- **DATA FOR THIS TASK**:
*** Begin section ***

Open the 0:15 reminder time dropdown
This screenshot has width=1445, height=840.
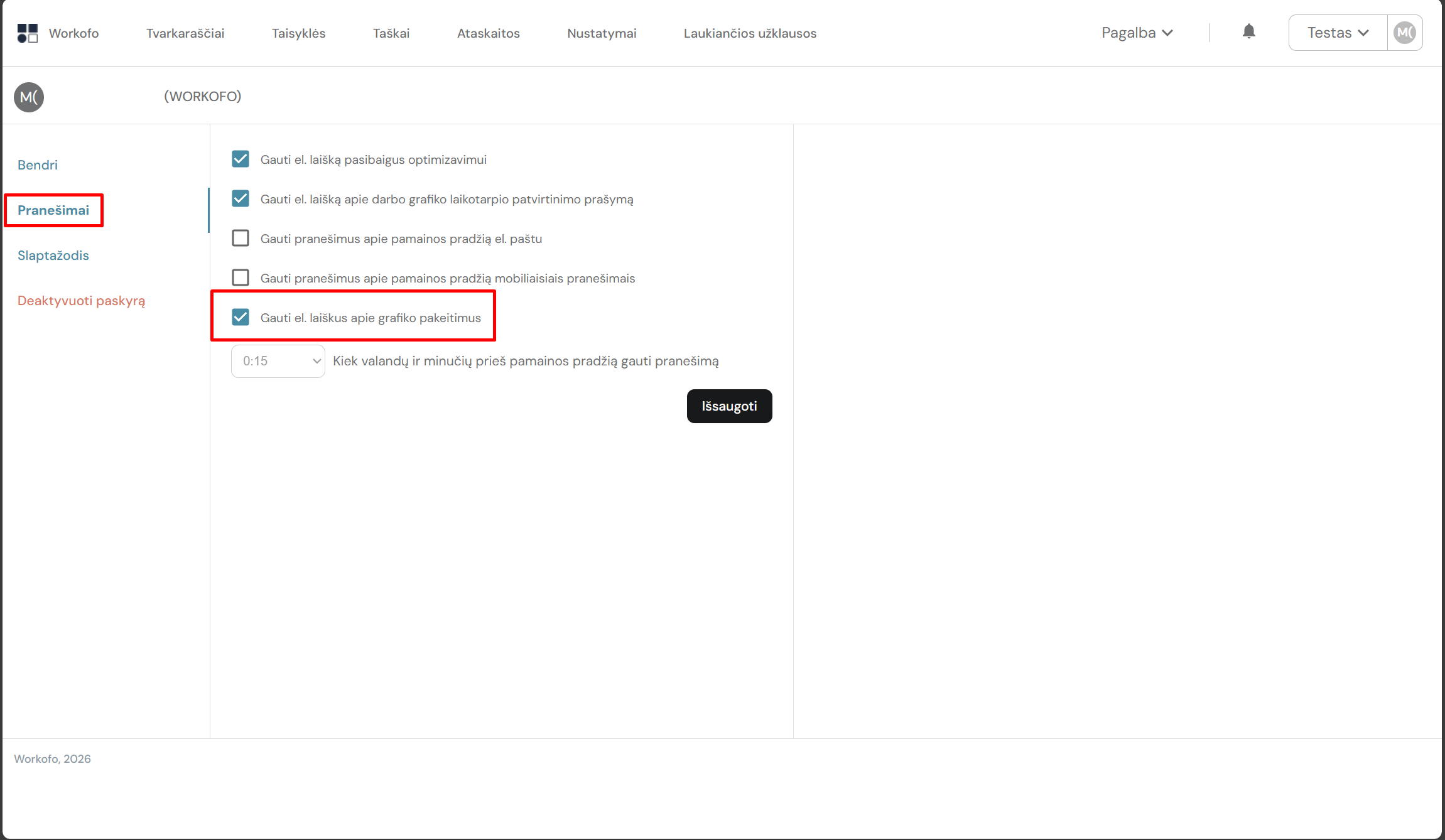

*** End section ***
*** Begin section ***

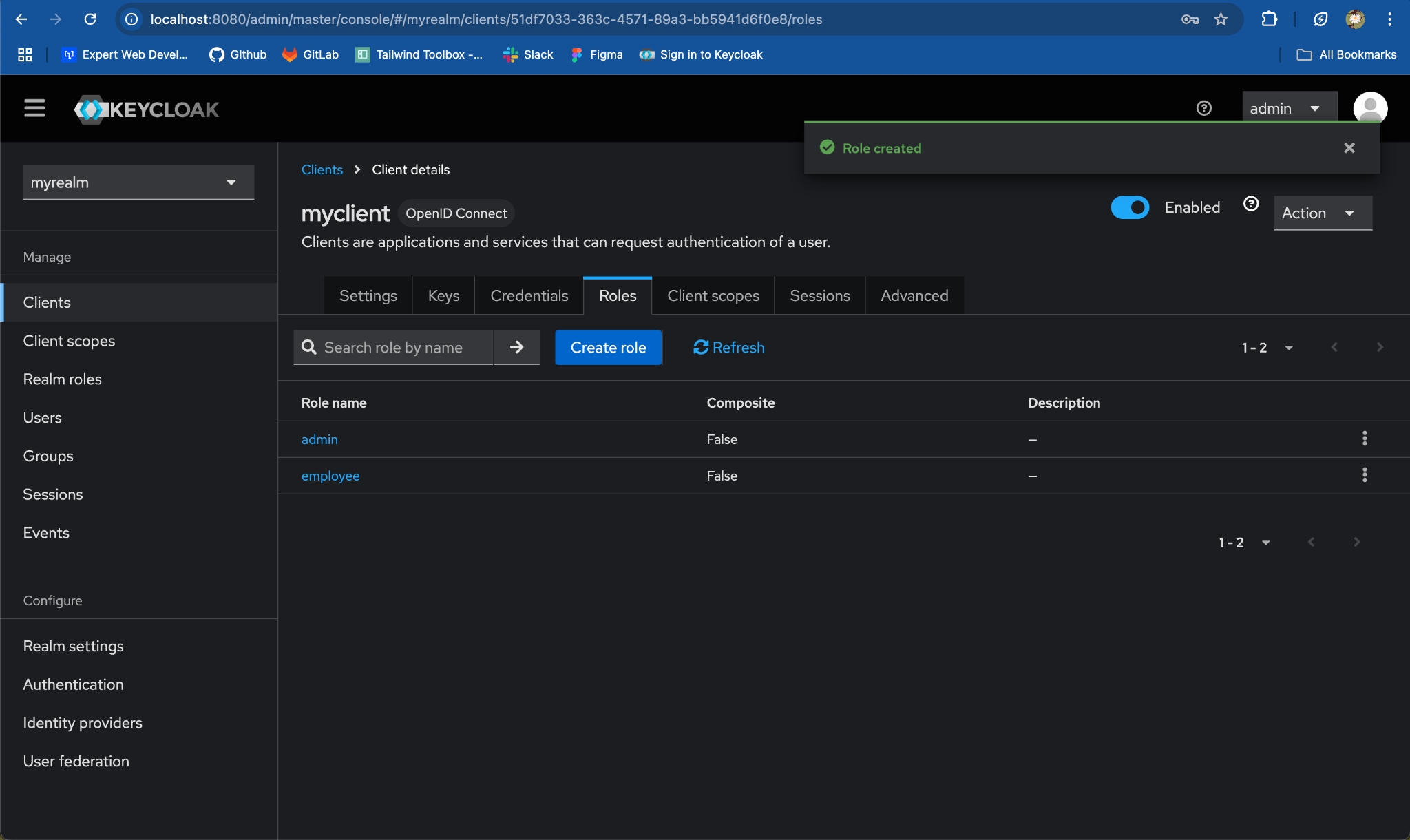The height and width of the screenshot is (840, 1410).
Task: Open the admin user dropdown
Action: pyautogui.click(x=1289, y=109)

*** End section ***

- **EXERCISE**: The answer is the lines above between the line holding "Open the 0:15 reminder time dropdown" and the line holding "This screenshot has width=1445, height=840.", inclusive, each written out exactly, and no others.

- **SOLUTION FOR THIS TASK**:
Open the 0:15 reminder time dropdown
This screenshot has width=1445, height=840.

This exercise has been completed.